Pour Pierre Thomas, le président du Modef, « les problèmes agricoles ne sont pas suffisamment au cœur du débat, alors que les enjeux agricoles sont plus que jamais d’actualité ». Le syndicat présentait son programme agricole pour l’élection présidentielle de 2022, sur le stand de la chambre d’agriculture de la Guadeloupe, le 3 mars 2022 au Salon international de l’agriculture. Il « prône pour une agriculture rémunératrice, solidaire, durable, à taille humaine et créatrice d’emplois » et profite du Salon de l’agriculture pour le faire savoir aux « agriculteurs, citoyens et candidats à la présidentielle ».

 

« Ce n’est pas un phénomène d’aujourd’hui, la place de l’agriculture est volontairement occultée pour ne pas lui donner l’importance qu’elle mérite », renchérit Raymond Girardi, vice-président du syndicat.
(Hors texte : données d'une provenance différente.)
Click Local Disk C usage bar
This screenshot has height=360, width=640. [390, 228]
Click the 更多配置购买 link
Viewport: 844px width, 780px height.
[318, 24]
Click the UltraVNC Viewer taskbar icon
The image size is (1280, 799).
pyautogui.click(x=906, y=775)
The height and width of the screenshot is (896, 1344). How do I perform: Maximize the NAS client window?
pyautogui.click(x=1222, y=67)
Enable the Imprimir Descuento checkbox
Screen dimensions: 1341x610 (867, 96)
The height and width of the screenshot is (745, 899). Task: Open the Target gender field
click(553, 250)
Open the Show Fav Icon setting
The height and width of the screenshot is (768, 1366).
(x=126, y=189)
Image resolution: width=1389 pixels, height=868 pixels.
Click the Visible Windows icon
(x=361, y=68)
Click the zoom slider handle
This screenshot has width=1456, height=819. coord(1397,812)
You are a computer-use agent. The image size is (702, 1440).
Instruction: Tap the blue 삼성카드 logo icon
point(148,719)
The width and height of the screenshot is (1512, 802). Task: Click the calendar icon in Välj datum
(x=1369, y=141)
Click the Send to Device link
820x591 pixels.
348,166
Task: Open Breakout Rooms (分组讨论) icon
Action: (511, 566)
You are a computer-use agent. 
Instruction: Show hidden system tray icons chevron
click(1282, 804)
Atteindre un million d’agriculteurs

Parmi les neuf priorités du programme du Modef, on relève l’installation, le revenu des agriculteurs et la revalorisation des retraites au niveau du Smic. Le Modef estime qu’il faudrait atteindre un million d’agriculteurs en 2030 pour faire face aux besoins d’alimentation et d’occupation de l’espace en France.

 

« Il faudrait deux installations pour un départ, alors que nous sommes sur trois départs pour une installation », regrette Lucie Lafforgue, jeune agricultrice et vice-présidente, pointant du doigt la difficulté d’accès au foncier pour les jeunes et le niveau de revenu trop faible. Sur cette question, le Modef milite pour la mise en place de prix minimums garantis. « La loi Egalim a le mérite d’exister mais sa mise en œuvre tient à la volonté du ministre », regrette Pierre Thomas.